─── Supplied records ───

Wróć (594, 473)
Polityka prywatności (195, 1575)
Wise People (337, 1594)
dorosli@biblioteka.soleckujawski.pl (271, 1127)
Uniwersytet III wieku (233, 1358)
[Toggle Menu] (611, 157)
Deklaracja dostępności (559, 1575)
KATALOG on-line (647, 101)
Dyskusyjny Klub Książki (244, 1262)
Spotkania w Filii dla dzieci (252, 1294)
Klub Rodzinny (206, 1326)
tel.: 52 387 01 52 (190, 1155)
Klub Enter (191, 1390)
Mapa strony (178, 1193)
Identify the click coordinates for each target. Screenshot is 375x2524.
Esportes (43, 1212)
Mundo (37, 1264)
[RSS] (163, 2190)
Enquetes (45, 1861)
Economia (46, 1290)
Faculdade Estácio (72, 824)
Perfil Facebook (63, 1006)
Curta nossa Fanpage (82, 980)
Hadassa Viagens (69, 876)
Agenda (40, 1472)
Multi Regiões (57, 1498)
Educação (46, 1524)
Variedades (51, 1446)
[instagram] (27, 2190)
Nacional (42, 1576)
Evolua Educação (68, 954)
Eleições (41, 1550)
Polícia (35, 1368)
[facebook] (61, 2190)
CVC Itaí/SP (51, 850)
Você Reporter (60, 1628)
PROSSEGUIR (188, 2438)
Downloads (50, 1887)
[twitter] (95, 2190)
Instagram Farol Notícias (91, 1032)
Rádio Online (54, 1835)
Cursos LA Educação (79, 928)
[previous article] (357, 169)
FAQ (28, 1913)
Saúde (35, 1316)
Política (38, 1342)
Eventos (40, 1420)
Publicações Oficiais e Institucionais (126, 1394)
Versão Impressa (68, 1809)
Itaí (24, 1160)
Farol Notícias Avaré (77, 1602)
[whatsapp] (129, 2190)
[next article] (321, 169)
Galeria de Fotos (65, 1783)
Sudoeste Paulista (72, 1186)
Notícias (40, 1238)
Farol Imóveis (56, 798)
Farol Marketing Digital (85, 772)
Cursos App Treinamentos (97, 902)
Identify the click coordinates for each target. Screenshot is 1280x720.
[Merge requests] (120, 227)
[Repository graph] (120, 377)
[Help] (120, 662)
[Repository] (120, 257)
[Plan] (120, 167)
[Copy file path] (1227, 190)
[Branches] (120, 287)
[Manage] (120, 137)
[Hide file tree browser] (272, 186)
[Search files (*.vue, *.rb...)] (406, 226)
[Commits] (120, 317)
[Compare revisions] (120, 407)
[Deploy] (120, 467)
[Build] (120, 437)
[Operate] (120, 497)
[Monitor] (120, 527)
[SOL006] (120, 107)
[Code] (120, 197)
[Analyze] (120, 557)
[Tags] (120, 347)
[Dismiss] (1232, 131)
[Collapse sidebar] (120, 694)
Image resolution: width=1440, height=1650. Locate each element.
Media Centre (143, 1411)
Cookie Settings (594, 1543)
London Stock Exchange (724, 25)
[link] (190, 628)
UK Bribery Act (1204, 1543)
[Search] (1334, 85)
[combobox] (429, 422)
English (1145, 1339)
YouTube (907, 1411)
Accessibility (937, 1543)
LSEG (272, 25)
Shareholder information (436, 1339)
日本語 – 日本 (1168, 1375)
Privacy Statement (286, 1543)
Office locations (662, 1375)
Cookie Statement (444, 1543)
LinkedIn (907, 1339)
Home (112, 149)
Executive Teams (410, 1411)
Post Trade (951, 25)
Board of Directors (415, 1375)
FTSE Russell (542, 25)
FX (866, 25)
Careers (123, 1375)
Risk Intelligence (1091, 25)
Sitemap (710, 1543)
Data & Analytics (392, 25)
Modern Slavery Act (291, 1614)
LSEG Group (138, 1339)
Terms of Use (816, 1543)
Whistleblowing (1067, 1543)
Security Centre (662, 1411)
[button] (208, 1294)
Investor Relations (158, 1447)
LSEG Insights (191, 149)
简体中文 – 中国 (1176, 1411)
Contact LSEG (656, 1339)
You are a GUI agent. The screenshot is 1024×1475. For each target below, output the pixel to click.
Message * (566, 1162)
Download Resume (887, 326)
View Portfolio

───

Instructions for the task:
Return the records unchanged, starting at the line that contains "Dyskusyjny Klub Książki (244, 1262)" and ending after the line that contains "[twitter] (95, 2190)".

Written response:
Dyskusyjny Klub Książki (244, 1262)
Spotkania w Filii dla dzieci (252, 1294)
Klub Rodzinny (206, 1326)
tel.: 52 387 01 52 (190, 1155)
Klub Enter (191, 1390)
Mapa strony (178, 1193)
Identify the click coordinates for each target. Screenshot is 375x2524.
Esportes (43, 1212)
Mundo (37, 1264)
[RSS] (163, 2190)
Enquetes (45, 1861)
Economia (46, 1290)
Faculdade Estácio (72, 824)
Perfil Facebook (63, 1006)
Curta nossa Fanpage (82, 980)
Hadassa Viagens (69, 876)
Agenda (40, 1472)
Multi Regiões (57, 1498)
Educação (46, 1524)
Variedades (51, 1446)
[instagram] (27, 2190)
Nacional (42, 1576)
Evolua Educação (68, 954)
Eleições (41, 1550)
Polícia (35, 1368)
[facebook] (61, 2190)
CVC Itaí/SP (51, 850)
Você Reporter (60, 1628)
PROSSEGUIR (188, 2438)
Downloads (50, 1887)
[twitter] (95, 2190)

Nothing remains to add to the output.